Información sobre pedidos
| Nombre del producto | Número de catálogo | UNIDAD | Precio | CANTIDAD | Favoritos | |
Plásmido Doble Nickase (h) Gβ 3 | sc-404511-NIC | 20 µg | $410.00 | |||
Plásmido Doble Nickase (h2) Gβ 3 | sc-404511-NIC-2 | 20 µg | $410.00 |
GNB3 codifica la subunidad humana Gβ3, un componente central de las proteínas G heterotriméricas que conecta los GPCR activados con efectores aguas abajo. Gβ3 forma dímeros obligados con subunidades Gγ para regular nodos de señalización como la adenilil ciclasa, la fosfolipasa Cβ y los canales iónicos, modulando las salidas de segundos mensajeros, incluida la dinámica de AMPc y Ca²⁺. A través de estas vías, Gβ3 influye en decisiones del estado celular como la proliferación, la secreción y la quimiotaxis en diversos tejidos. La variación genética y la expresión alterada de GNB3 se han asociado con diferencias interindividuales en la señalización mediada por GPCR y con rasgos de susceptibilidad relevantes para fenotipos cardiometabólicos, inmunitarios y neuroconductuales, lo que respalda su utilidad como diana mecanística en estudios de transducción de señales.
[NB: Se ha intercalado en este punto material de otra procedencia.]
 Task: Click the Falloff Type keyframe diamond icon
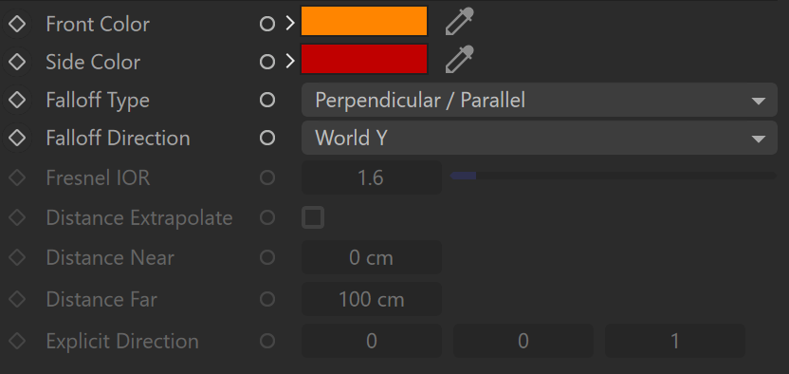(17, 100)
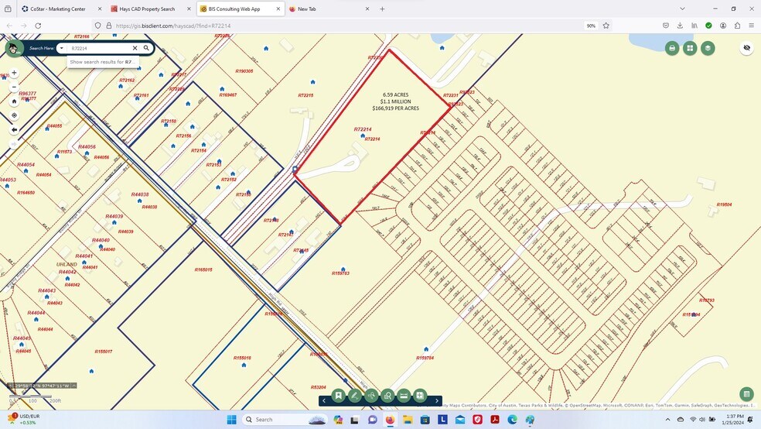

Gβ 3 El plásmido de doble nicasa (h) consiste en un par de plásmidos emparejados diseñados para la edición de alta especificidad del locus GNB3 en líneas celulares human. Cada plásmido expresa una nicasa Cas9 D10A y un ARN guía específico (sgRNA) dirigido a cadenas de ADN opuestas dentro de GNB3. Cuando se dirigen a sitios adyacentes en cadenas de ADN opuestas, las dos nicasas generan cortes en cadena simple desplazados que, juntos, producen una rotura de doble cadena escalonada, lo que requiere una actividad coordinada sobre el objetivo por parte de ambas guías. La rotura de ADN resultante se resuelve mediante vías de reparación celular endógenas, más comúnmente a través de la unión de extremos no homólogos (NHEJ), lo que da lugar a inserciones o deleciones que alteran la función de GNB3. Al requerir la participación de dos ARN guía en el locus diana, el enfoque de doble corte mejora la especificidad de la edición y proporciona una estrategia CRISPR complementaria para aplicaciones en las que se desea un control adicional sobre la precisión de la orientación.
Para facilitar la identificación eficiente de las células editadas, un plásmido codifica GFP para la visualización fluorescente de las poblaciones transfectadas, mientras que el plásmido complementario lleva un gen de resistencia a la puromicina para la selección con antibióticos. En conjunto, estas características facilitan el enriquecimiento eficiente de las poblaciones cotransfectadas y simplifican la validación de los clones con GNB3 alterado.
Sólo para uso en investigación. No destinado a uso diagnóstico o terapéutico.